Your assignment: Print the lines of the entries below from the one with "Switch chart to Latency (ms) tab" through the final line, exactly as they appear. The pictures are not part of the copy.

Records to use:
⁂

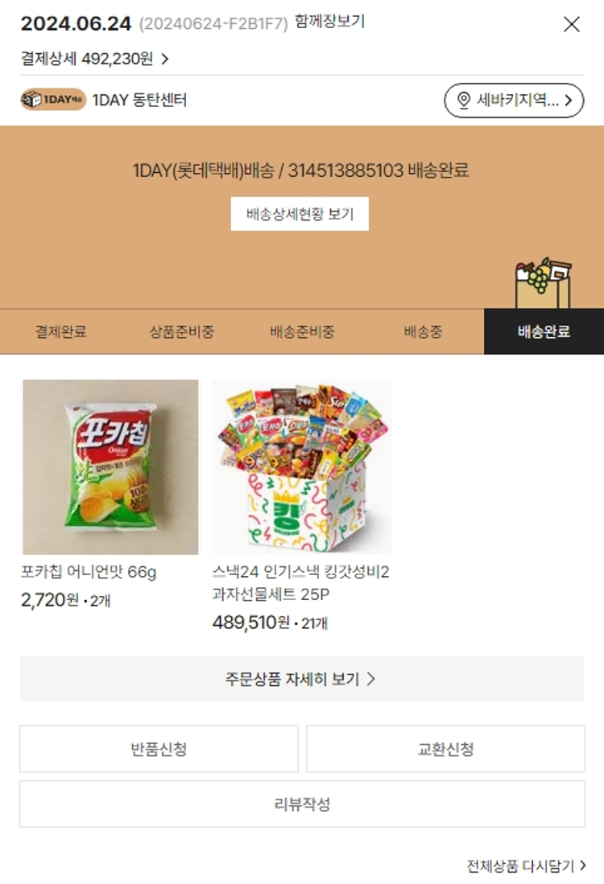Click the location pin icon for 세바키지역
The height and width of the screenshot is (884, 604).
point(463,101)
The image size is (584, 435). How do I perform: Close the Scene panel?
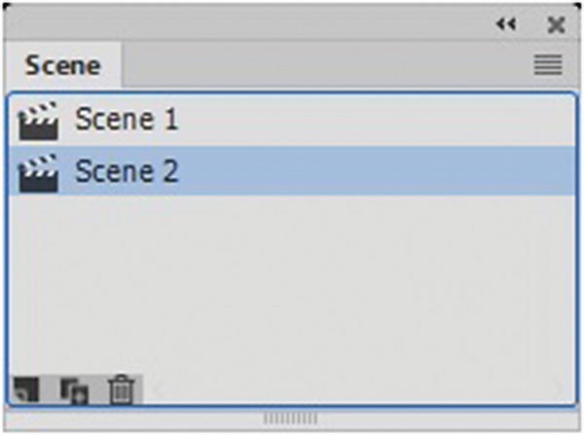click(556, 25)
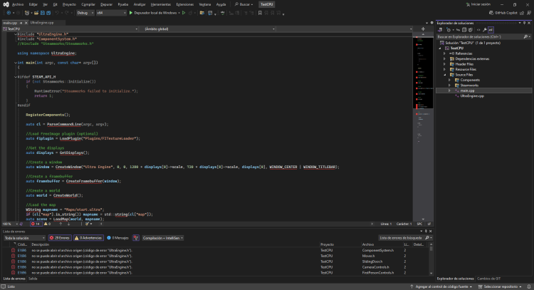Click the Visual Studio logo icon
The width and height of the screenshot is (534, 290).
(6, 4)
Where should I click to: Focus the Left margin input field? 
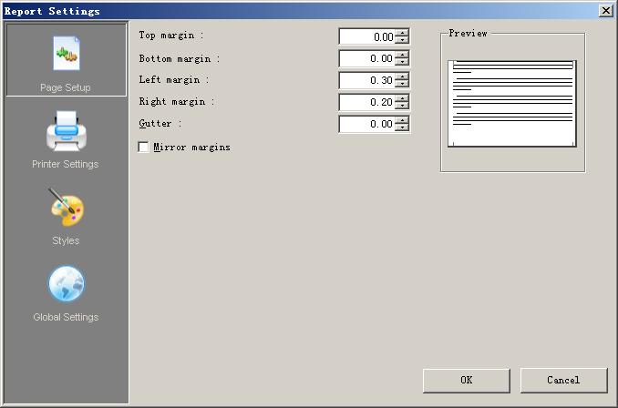[x=366, y=81]
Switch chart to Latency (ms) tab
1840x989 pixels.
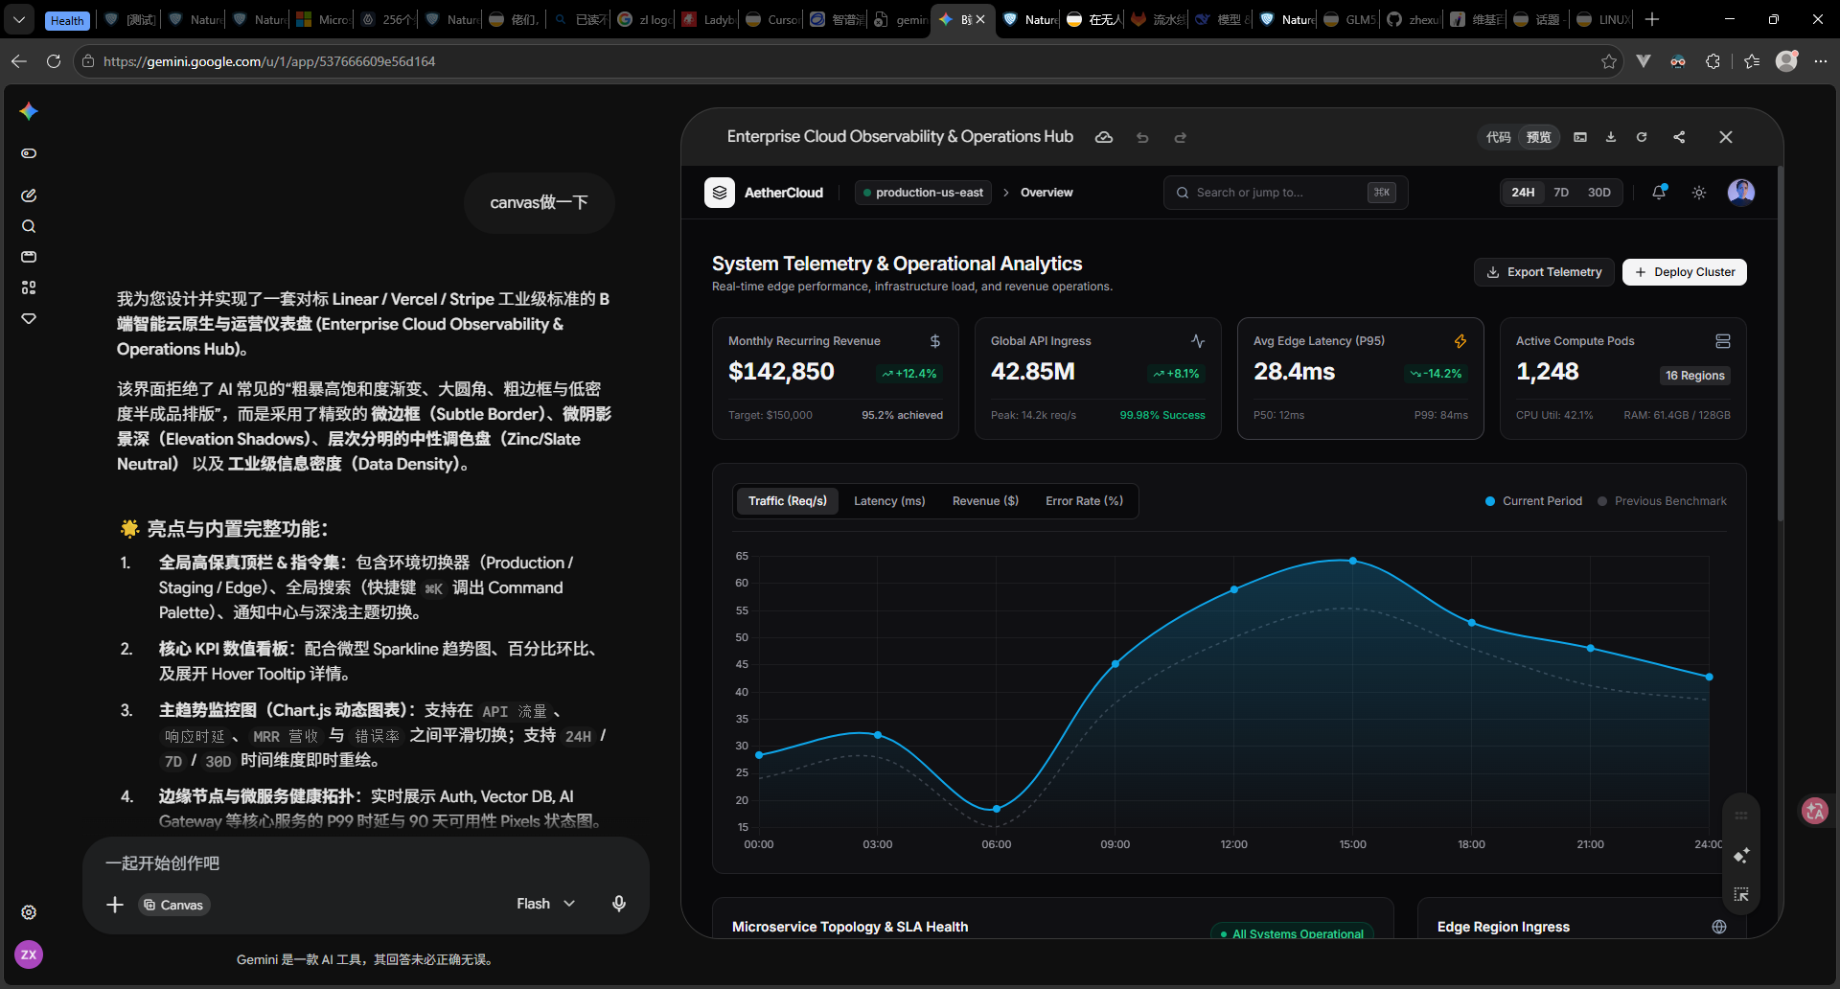[x=889, y=501]
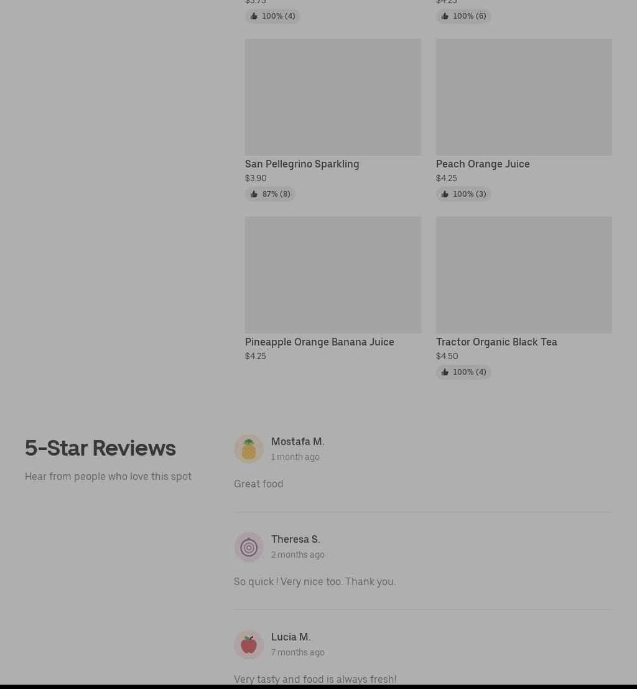Click reviewer name Mostafa M.
This screenshot has width=637, height=689.
pyautogui.click(x=297, y=442)
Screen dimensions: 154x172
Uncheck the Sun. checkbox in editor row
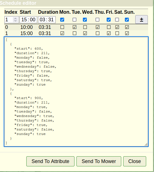[127, 20]
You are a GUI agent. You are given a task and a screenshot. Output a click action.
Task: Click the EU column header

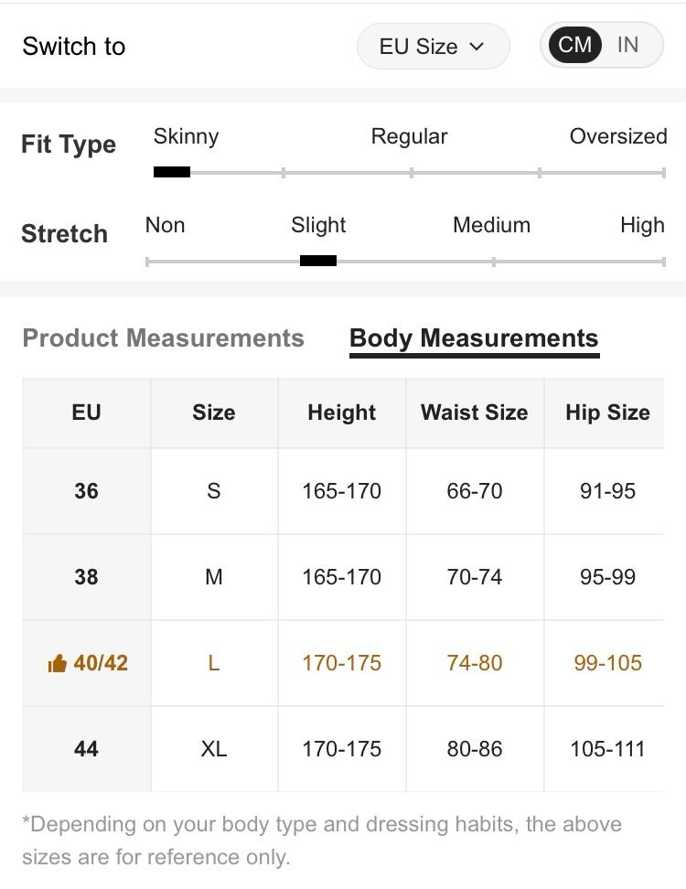[86, 412]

⁂

Response below:
Switch chart to Latency (ms) tab
1840x989 pixels.
[x=889, y=501]
Click reviewer name Mostafa M.
This screenshot has width=637, height=689.
pyautogui.click(x=297, y=442)
Screen dimensions: 154x172
Uncheck the Sun. checkbox in editor row
[127, 20]
You are a GUI agent. You are given a task and a screenshot. Output a click action.
Task: Click the EU column header

[86, 412]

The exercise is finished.